Restituez sans aucune modification tout le passage de la critique du film Tom of Finland, depuis « Avec ce biopic » jusqu'à « l’hommage sans l’esprit. ».

**Texte source**.

┄┄┄┄┄┄

Avec ce biopic fadasse censé honorer le maître du gay porn art, Dome Karukoski est resté dans des sentiers bien balisés. Tom of Finland, c’est l’hommage sans l’esprit.
Ce film retrace la vie du dessinateur finlandais Touko Valio Laaksonen, plus connu sous le pseudonyme Tom of Finland. Soldat héroïque de la seconde guerre mondiale, il a débuté sa carrière à Helsinki en tant que graphiste pour une agence de publicité. Contraint de vivre son homosexualité dans la clandestinité, il passait son temps libre à dessiner des mâles virils à la plastique saillante et à la braguette proéminente, d’où émergeait très souvent un chibre surdimensionné et conquérant. Motards, marins, policiers, militaires, tout ce qui portait l’uniforme et la moustache avait ses préférences… Sollicité à la fin des années cinquante par un éditeur de San Francisco, il finit par connaître un certain succès avec Kake, sa mascotte « encuirée », et contribua à sa manière à l’affirmation du mouvement gay.

┄┄┄┄┄┄

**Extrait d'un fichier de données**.
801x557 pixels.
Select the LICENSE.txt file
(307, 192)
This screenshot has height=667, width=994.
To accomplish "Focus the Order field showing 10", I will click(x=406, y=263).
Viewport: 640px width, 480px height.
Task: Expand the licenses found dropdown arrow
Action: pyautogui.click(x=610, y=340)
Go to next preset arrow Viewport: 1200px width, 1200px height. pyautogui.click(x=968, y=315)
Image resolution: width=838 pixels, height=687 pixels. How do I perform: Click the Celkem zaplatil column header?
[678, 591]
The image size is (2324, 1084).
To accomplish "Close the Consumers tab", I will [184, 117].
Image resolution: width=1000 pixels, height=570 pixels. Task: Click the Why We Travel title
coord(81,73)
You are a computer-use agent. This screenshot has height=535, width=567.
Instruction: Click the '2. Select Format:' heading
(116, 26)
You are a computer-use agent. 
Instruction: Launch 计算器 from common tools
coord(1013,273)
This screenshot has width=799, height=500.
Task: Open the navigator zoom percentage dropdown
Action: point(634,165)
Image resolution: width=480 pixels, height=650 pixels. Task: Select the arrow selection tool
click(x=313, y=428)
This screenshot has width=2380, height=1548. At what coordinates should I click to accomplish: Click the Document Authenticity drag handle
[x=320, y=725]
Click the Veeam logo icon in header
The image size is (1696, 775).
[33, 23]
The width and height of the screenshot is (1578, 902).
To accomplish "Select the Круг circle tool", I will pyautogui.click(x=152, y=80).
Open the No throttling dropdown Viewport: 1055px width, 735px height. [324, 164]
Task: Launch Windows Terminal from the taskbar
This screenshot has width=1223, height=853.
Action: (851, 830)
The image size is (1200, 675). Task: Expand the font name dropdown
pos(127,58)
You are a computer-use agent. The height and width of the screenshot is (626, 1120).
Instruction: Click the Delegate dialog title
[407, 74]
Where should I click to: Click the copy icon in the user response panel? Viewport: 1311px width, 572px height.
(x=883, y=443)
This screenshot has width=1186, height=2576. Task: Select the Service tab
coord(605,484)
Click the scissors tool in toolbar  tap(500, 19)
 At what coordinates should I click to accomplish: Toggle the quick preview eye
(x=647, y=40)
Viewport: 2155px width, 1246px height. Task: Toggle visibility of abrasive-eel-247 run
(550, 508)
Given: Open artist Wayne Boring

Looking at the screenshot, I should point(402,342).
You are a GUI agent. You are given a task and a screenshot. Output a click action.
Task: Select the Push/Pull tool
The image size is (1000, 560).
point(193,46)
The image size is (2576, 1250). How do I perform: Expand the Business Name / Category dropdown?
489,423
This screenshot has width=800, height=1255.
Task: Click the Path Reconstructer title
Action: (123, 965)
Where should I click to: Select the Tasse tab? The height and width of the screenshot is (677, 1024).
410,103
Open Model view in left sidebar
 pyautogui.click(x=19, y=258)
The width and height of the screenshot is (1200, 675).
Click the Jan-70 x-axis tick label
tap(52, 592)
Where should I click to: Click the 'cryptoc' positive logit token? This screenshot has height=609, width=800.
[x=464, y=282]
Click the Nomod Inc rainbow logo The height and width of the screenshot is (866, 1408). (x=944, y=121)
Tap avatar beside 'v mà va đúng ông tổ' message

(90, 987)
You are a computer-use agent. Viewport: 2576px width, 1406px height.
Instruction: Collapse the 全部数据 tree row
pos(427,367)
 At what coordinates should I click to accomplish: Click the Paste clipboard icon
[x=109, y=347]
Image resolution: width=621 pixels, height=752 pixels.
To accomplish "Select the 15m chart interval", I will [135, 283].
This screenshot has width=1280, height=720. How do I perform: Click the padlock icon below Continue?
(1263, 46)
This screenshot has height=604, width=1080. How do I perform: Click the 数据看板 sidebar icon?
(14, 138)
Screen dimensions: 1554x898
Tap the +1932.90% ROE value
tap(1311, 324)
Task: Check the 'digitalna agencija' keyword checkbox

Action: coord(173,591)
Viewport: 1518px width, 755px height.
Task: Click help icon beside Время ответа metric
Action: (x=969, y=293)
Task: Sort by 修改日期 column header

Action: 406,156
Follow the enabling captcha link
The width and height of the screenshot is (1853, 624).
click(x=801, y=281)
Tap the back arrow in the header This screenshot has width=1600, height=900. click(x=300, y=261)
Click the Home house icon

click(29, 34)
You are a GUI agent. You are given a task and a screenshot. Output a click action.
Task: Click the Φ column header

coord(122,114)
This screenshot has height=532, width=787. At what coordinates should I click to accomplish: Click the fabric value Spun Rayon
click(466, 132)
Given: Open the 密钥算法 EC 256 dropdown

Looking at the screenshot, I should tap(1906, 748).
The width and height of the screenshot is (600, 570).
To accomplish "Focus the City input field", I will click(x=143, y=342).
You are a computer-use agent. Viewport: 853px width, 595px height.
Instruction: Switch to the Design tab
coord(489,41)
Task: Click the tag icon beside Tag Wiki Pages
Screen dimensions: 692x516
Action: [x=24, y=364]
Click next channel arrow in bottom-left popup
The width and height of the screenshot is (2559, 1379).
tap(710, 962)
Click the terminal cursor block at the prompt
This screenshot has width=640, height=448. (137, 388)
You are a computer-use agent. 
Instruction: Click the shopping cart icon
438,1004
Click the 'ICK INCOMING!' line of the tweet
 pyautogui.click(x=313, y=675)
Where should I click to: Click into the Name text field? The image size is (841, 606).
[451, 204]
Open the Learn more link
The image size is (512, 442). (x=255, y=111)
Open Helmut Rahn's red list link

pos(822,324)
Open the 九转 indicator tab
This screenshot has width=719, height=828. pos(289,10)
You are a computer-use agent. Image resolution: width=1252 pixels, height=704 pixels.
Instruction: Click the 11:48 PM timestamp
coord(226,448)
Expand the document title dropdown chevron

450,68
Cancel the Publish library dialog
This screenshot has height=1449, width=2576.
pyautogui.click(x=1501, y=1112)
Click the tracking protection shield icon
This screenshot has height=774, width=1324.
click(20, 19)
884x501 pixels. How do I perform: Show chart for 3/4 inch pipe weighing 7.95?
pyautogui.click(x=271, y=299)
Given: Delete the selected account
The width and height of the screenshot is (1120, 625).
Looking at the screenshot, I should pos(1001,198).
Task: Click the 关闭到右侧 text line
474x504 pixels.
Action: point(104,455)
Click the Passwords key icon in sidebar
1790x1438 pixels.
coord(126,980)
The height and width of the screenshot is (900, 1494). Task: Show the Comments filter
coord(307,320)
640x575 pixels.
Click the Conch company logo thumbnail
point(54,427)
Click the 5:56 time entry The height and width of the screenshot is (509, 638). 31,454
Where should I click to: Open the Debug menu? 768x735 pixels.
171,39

┄┄┄┄┄┄

**Résultat de l'exercice**.
Avec ce biopic fadasse censé honorer le maître du gay porn art, Dome Karukoski est resté dans des sentiers bien balisés. Tom of Finland, c’est l’hommage sans l’esprit.